- _Task description_: An exact copy of every entry is what's needed, so please transcribe them all.

▬▬▬▬▬▬▬▬▬▬

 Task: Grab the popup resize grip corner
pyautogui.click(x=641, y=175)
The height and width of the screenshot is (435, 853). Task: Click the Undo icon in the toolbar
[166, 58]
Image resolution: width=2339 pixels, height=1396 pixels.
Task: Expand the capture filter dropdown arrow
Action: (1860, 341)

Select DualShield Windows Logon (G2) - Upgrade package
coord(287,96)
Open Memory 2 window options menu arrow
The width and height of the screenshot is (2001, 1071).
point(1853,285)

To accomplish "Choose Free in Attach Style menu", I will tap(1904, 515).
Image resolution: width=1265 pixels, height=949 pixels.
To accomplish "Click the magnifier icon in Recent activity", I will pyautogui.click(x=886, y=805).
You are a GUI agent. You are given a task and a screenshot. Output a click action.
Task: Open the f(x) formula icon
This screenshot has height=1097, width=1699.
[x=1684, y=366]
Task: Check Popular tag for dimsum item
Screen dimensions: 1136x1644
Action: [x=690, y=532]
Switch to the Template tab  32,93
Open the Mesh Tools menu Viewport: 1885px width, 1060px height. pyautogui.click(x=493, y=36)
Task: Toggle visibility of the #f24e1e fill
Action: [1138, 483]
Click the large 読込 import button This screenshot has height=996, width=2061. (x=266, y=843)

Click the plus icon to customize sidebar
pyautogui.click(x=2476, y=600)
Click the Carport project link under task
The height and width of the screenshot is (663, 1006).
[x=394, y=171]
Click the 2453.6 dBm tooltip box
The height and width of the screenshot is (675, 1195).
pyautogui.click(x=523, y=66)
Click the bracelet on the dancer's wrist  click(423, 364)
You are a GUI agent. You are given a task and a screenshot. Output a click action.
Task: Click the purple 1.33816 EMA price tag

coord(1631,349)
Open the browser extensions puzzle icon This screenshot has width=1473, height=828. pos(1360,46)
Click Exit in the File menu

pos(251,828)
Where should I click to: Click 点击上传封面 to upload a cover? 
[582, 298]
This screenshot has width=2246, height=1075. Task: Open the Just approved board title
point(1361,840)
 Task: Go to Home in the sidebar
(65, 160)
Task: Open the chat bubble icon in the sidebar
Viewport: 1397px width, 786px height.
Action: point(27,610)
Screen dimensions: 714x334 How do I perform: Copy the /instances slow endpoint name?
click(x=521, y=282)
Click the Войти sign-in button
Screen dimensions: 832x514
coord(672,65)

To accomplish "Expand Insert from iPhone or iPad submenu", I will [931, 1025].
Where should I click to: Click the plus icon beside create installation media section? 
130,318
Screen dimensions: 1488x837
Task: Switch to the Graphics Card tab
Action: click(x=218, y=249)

▬▬▬▬▬▬▬▬▬▬

- _Response box_:
 Task: Grab the popup resize grip corner
pyautogui.click(x=641, y=175)
The height and width of the screenshot is (435, 853). Task: Click the Undo icon in the toolbar
[166, 58]
Image resolution: width=2339 pixels, height=1396 pixels.
Task: Expand the capture filter dropdown arrow
Action: (1860, 341)

Select DualShield Windows Logon (G2) - Upgrade package
coord(287,96)
Open Memory 2 window options menu arrow
The width and height of the screenshot is (2001, 1071).
point(1853,285)

To accomplish "Choose Free in Attach Style menu", I will tap(1904, 515).
Image resolution: width=1265 pixels, height=949 pixels.
To accomplish "Click the magnifier icon in Recent activity", I will pyautogui.click(x=886, y=805).
You are a GUI agent. You are given a task and a screenshot. Output a click action.
Task: Open the f(x) formula icon
This screenshot has height=1097, width=1699.
[x=1684, y=366]
Task: Check Popular tag for dimsum item
Screen dimensions: 1136x1644
Action: [x=690, y=532]
Switch to the Template tab  32,93
Open the Mesh Tools menu Viewport: 1885px width, 1060px height. pyautogui.click(x=493, y=36)
Task: Toggle visibility of the #f24e1e fill
Action: [1138, 483]
Click the large 読込 import button This screenshot has height=996, width=2061. (x=266, y=843)

Click the plus icon to customize sidebar
pyautogui.click(x=2476, y=600)
Click the Carport project link under task
The height and width of the screenshot is (663, 1006).
[x=394, y=171]
Click the 2453.6 dBm tooltip box
The height and width of the screenshot is (675, 1195).
pyautogui.click(x=523, y=66)
Click the bracelet on the dancer's wrist  click(423, 364)
You are a GUI agent. You are given a task and a screenshot. Output a click action.
Task: Click the purple 1.33816 EMA price tag

coord(1631,349)
Open the browser extensions puzzle icon This screenshot has width=1473, height=828. pos(1360,46)
Click Exit in the File menu

pos(251,828)
Where should I click to: Click 点击上传封面 to upload a cover? 
[582, 298]
This screenshot has width=2246, height=1075. Task: Open the Just approved board title
point(1361,840)
 Task: Go to Home in the sidebar
(65, 160)
Task: Open the chat bubble icon in the sidebar
Viewport: 1397px width, 786px height.
Action: point(27,610)
Screen dimensions: 714x334 How do I perform: Copy the /instances slow endpoint name?
click(x=521, y=282)
Click the Войти sign-in button
Screen dimensions: 832x514
coord(672,65)

To accomplish "Expand Insert from iPhone or iPad submenu", I will [931, 1025].
Where should I click to: Click the plus icon beside create installation media section? 
130,318
Screen dimensions: 1488x837
Task: Switch to the Graphics Card tab
Action: click(x=218, y=249)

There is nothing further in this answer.